Open MPI logo

Open MPI Development Mailing List Archives

  |   Home   |   Support   |   FAQ   |   all Development mailing list

Subject: Re: [OMPI devel] btl tcp port to xensocket
From: Jeff Squyres (jsquyres_at_[hidden])
Date: 2008-01-17 09:42:41


On Jan 15, 2008, at 6:07 PM, Muhammad Atif wrote:

> Just for reference, I am trying to port btl/tcp to xensockets. Now
> if i want to do modex send/recv , to my understanding,
> mca_btl_tcp_addr_t is used (ref code/function is
> mca_btl_tcp_component_exchange). For xensockets, I need to send only
> one additional integer remote_domU_id across to say all the peers
> (in refined code it would be specific to each domain, but i just
> want to have clear understanding before i move any further). Now I
> have changed the struct mca_btl_tcp_addr_t present in btl_tcp_addr.h
> and have added int r_domu_id. This makes the size of structure 12.
> Upon receive mca_btl_tcp_proc_create() gives an error after
> mca_pml_base_modex_recv() and at this statement if(0 != (size %
> sizeof(mca_btl_tcp_addr_t))) that size do not match. It is still
> expecting size 8, where as i have made the size 12. I am unable to
> pin point the exact location where the size 8 is still embedded. Any
> ideas?

Just to be clear -- you have copied the tcp btl to another new name
and are modifying that, right? E.g., ompi/mca/btl/xensocket?
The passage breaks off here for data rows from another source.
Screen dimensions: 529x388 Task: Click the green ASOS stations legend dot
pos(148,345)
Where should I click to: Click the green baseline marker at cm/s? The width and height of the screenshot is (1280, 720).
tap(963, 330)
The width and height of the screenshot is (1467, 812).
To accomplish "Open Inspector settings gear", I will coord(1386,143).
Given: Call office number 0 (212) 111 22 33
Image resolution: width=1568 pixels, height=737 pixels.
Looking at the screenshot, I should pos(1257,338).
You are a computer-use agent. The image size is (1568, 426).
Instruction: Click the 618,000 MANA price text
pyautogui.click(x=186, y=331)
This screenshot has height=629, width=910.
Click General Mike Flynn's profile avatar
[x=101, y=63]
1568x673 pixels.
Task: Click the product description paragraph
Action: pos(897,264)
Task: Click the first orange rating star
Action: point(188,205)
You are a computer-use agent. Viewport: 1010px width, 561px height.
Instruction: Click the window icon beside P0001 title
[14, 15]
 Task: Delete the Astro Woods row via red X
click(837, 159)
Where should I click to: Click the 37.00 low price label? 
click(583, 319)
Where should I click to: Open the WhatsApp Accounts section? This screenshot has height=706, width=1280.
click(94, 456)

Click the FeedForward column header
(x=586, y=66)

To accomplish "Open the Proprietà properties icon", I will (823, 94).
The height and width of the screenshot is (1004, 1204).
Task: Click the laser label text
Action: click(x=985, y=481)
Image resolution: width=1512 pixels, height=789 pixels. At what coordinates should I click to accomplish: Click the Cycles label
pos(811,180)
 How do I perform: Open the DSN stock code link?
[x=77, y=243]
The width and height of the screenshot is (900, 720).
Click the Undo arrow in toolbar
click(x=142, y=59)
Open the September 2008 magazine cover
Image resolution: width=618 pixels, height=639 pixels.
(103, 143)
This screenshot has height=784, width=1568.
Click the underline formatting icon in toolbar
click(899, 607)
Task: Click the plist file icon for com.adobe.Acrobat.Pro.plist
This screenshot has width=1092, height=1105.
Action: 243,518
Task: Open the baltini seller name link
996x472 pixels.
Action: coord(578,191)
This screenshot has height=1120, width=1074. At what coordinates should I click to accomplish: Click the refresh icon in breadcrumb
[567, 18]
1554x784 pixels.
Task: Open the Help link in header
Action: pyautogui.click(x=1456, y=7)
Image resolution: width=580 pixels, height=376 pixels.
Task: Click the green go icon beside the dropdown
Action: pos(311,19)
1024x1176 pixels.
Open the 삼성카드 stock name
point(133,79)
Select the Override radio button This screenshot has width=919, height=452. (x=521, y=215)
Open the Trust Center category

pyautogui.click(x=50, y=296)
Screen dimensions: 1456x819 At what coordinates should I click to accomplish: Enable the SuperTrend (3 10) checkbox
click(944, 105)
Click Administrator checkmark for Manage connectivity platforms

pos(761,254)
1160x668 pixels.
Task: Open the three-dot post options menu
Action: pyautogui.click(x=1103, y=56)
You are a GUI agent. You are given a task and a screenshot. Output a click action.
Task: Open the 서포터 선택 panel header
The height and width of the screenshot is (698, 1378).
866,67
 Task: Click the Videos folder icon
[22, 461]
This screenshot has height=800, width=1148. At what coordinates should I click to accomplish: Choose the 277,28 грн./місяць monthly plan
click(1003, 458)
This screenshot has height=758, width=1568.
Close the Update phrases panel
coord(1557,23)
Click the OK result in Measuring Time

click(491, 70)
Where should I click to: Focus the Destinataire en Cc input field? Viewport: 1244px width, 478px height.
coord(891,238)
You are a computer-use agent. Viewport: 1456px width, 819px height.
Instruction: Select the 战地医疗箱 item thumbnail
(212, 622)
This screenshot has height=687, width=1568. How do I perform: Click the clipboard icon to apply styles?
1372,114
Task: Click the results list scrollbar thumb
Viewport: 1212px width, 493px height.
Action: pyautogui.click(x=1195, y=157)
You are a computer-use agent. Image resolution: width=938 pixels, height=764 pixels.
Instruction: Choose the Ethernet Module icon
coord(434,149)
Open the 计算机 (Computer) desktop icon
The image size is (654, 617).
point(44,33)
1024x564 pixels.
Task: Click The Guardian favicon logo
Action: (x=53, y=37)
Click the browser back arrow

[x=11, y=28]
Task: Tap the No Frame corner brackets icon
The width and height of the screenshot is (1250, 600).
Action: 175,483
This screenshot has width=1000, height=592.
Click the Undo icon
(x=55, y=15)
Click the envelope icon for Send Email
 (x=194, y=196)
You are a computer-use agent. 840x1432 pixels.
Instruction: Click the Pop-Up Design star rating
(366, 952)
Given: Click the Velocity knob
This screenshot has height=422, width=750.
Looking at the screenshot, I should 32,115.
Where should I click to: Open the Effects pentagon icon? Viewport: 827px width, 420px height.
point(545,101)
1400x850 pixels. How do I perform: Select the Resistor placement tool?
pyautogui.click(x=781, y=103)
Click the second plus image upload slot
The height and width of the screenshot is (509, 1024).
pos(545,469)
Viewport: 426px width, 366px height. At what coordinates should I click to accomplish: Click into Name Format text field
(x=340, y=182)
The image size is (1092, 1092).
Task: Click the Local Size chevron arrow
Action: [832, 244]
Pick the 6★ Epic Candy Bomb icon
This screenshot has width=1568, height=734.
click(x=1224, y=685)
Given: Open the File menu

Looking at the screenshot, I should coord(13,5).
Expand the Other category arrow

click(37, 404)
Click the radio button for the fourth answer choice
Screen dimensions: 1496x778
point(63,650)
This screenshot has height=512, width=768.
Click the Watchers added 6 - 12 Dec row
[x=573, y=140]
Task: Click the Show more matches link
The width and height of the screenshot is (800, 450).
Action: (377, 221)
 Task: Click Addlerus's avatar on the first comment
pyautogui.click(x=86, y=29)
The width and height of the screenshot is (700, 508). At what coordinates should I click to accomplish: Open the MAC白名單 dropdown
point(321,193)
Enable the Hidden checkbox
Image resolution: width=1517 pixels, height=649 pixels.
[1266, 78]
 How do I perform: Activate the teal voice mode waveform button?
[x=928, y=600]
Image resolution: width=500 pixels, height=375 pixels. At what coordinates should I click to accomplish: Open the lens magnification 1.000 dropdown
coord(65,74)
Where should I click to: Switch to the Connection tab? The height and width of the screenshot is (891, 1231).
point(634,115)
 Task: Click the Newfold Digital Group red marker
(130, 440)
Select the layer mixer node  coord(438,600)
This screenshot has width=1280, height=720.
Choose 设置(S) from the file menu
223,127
If so, you need to modify the prefix of all the symbols to be
btl_xensocket, and ensure to change the string name of your component
in the component sturcture. The modex indexes off this string name,
so it's important that it doesn't share a name with any other
component in the framework.

> Second question is regarding the receive part of openmpi. In my
> understanding, once Recv api is called, the control goes through PML
> layer and everything initializes there. However, I am unable to get
> a lock at the layer/file/function where the receive socket polling
> is done. There are callbacks, but where or how exactly the openMPI
> knows that message has in fact arrived. Any pointer will do :)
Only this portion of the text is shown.